I just really started looking at this within the half hour and I don't consider myself to be extremely knowledgeable with tropical so my thoughts should be taken with a grain of salt.
Typically you'd like to see a trough sliding or amplifying moving across the Ohio Valley as a means to capture a storm and bring it up the coast. However, in this scenario, given Henri's latitude and the synoptic pattern I don't think that would be necessary in this scenario. There are a few key features that seem to glare out:
1. Potential development of high pressure across southeast Canada (there seem to be some differences in this development and overall structure, strength, placement)
2. Potential development of an upper-level low across the eastern-tier of the Ohio Valley (which models seem to be in pretty strong agreement on)
3. Bermuda High
4. Actual strength of Henri moving through the weekend (this could be the biggest key overall)

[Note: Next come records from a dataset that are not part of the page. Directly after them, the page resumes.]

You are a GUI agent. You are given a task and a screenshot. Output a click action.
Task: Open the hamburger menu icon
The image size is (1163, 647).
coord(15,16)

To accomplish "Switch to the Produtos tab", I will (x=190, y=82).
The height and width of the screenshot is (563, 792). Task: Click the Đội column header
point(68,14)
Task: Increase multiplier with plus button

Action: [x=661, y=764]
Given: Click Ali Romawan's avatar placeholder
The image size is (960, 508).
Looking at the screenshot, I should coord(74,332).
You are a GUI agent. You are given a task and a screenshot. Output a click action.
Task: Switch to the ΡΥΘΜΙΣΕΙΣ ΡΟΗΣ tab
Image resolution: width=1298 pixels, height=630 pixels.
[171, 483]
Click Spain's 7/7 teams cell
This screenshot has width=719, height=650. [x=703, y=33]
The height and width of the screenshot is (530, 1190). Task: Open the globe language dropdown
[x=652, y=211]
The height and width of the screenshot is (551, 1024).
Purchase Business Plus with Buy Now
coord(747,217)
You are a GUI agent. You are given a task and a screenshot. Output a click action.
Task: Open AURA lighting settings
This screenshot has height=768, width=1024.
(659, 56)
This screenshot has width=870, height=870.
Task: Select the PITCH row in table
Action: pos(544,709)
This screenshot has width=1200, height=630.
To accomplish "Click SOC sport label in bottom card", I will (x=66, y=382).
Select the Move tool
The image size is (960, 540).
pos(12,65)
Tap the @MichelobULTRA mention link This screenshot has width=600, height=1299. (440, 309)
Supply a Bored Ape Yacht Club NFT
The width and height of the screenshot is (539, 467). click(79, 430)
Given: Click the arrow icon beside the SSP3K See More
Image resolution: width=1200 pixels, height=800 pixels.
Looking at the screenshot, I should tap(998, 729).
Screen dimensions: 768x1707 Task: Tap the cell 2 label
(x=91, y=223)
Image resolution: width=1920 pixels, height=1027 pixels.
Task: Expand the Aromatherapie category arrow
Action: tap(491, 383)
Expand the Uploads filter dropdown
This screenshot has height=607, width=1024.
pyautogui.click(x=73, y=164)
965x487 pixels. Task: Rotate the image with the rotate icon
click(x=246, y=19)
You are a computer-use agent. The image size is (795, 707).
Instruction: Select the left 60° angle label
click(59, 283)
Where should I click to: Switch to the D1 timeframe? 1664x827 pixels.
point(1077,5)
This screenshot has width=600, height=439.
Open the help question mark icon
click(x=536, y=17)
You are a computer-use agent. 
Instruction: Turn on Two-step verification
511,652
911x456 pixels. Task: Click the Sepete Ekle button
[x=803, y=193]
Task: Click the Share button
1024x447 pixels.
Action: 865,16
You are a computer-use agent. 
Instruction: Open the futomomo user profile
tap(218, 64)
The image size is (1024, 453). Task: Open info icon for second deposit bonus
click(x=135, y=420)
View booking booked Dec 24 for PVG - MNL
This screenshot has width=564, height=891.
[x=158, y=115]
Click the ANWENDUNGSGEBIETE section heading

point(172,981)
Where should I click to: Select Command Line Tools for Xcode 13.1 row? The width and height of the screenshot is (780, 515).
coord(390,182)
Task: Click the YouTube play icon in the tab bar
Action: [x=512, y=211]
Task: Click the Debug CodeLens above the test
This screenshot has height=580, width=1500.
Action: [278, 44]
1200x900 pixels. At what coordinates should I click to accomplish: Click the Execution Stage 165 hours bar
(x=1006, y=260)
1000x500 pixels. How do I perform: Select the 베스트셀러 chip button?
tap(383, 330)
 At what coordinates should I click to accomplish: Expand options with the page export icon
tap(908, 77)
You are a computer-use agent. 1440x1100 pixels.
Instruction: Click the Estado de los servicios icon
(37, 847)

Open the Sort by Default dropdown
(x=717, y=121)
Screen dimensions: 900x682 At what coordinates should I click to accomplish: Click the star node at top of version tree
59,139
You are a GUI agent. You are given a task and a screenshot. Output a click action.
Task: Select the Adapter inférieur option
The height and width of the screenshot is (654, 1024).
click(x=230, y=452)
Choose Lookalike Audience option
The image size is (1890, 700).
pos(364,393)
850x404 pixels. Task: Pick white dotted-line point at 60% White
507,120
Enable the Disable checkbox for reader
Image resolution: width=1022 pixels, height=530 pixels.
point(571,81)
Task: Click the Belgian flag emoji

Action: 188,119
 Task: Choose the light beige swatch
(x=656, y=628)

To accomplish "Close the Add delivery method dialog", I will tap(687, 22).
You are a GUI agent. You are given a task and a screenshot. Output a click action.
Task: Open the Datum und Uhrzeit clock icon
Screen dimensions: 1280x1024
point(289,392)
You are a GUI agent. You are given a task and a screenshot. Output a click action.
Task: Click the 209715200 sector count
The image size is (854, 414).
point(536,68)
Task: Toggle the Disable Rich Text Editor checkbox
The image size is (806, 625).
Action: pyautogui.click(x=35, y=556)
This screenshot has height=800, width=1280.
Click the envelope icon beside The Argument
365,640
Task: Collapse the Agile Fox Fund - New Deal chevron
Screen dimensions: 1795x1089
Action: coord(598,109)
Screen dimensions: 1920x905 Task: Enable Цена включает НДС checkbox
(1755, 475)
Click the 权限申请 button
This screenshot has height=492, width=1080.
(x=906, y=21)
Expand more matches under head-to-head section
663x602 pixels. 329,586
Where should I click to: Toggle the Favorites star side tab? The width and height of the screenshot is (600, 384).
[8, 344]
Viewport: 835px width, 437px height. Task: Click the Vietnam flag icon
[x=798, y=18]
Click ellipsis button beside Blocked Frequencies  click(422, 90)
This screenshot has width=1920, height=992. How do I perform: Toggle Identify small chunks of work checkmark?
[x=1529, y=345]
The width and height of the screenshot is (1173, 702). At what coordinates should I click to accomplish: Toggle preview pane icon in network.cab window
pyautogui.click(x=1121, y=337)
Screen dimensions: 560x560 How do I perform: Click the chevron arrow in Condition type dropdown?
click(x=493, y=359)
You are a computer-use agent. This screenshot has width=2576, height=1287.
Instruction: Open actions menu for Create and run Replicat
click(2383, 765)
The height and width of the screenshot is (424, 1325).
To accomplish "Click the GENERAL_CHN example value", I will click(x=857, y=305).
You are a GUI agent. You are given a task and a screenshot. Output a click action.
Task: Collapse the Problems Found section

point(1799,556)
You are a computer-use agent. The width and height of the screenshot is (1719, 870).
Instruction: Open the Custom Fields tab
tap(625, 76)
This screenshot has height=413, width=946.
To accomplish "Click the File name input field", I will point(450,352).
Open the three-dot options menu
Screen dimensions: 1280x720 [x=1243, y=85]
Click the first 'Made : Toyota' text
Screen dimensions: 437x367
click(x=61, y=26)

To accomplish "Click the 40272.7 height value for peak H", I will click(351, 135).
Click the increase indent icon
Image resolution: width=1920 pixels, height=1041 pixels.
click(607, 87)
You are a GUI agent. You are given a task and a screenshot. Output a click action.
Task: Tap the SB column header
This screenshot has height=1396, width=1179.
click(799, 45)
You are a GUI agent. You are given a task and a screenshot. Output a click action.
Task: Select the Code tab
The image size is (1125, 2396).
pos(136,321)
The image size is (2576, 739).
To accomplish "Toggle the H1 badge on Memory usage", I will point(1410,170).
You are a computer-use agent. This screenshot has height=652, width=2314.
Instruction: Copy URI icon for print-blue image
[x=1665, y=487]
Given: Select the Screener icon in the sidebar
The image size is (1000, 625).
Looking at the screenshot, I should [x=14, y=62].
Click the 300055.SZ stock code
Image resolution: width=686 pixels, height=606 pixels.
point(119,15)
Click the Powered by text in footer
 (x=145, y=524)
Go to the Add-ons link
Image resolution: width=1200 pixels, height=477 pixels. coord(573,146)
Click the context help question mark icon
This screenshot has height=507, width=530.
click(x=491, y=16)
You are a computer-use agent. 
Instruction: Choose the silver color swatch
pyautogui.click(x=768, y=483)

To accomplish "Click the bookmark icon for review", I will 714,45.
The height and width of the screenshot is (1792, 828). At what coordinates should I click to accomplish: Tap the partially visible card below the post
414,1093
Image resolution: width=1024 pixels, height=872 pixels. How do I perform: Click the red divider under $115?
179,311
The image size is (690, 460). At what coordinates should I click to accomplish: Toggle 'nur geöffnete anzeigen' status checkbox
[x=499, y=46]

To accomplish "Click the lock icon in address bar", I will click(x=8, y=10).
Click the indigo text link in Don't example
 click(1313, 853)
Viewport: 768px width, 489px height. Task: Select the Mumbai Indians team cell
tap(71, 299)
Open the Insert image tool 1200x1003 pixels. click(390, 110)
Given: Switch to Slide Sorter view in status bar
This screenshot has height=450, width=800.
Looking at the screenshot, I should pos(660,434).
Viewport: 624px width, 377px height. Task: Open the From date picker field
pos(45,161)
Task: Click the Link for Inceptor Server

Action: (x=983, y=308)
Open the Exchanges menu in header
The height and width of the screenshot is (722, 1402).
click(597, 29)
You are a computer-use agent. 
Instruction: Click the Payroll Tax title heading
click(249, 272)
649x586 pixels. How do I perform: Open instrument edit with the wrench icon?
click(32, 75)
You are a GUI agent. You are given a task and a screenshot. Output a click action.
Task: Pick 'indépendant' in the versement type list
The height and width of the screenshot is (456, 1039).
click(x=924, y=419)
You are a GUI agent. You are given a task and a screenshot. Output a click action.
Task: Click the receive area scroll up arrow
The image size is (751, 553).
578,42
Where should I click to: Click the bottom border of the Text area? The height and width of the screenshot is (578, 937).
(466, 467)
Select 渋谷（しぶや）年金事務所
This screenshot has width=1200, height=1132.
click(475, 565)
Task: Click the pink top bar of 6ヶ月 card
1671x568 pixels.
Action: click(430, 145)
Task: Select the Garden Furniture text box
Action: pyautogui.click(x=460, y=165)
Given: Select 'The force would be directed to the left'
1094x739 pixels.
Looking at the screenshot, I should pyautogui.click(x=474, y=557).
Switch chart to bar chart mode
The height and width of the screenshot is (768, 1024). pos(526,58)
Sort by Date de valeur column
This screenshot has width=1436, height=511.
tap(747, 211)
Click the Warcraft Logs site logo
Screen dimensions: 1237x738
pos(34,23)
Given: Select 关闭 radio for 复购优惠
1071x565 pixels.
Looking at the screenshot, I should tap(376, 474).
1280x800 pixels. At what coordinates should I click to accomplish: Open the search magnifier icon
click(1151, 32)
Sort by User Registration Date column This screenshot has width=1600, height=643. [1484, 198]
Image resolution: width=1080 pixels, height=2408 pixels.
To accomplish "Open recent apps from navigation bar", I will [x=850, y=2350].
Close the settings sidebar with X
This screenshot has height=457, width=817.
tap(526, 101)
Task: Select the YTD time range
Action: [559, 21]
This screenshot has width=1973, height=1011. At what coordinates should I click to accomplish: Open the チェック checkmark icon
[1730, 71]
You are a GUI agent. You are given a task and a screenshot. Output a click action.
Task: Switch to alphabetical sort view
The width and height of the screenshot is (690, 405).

I think a scenario like the GFS is showing is very low probability (but not impossible). I think direct impacts to SNE are low probability (not to say we may not see some showers, gusty winds) but surf will be very dangerous. The probability increases a bit heading out towards Cape Cod but perhaps not by much.
What scares me about this type of scenario is lead time...if this sort of solution is say still on the table tomorrow...or Friday but guidance continues to be poor agreement...a massive decision needs to be made about how to communicate this to the public. 2-3 days for preparations really isn't enough (especially in a more dire scenario).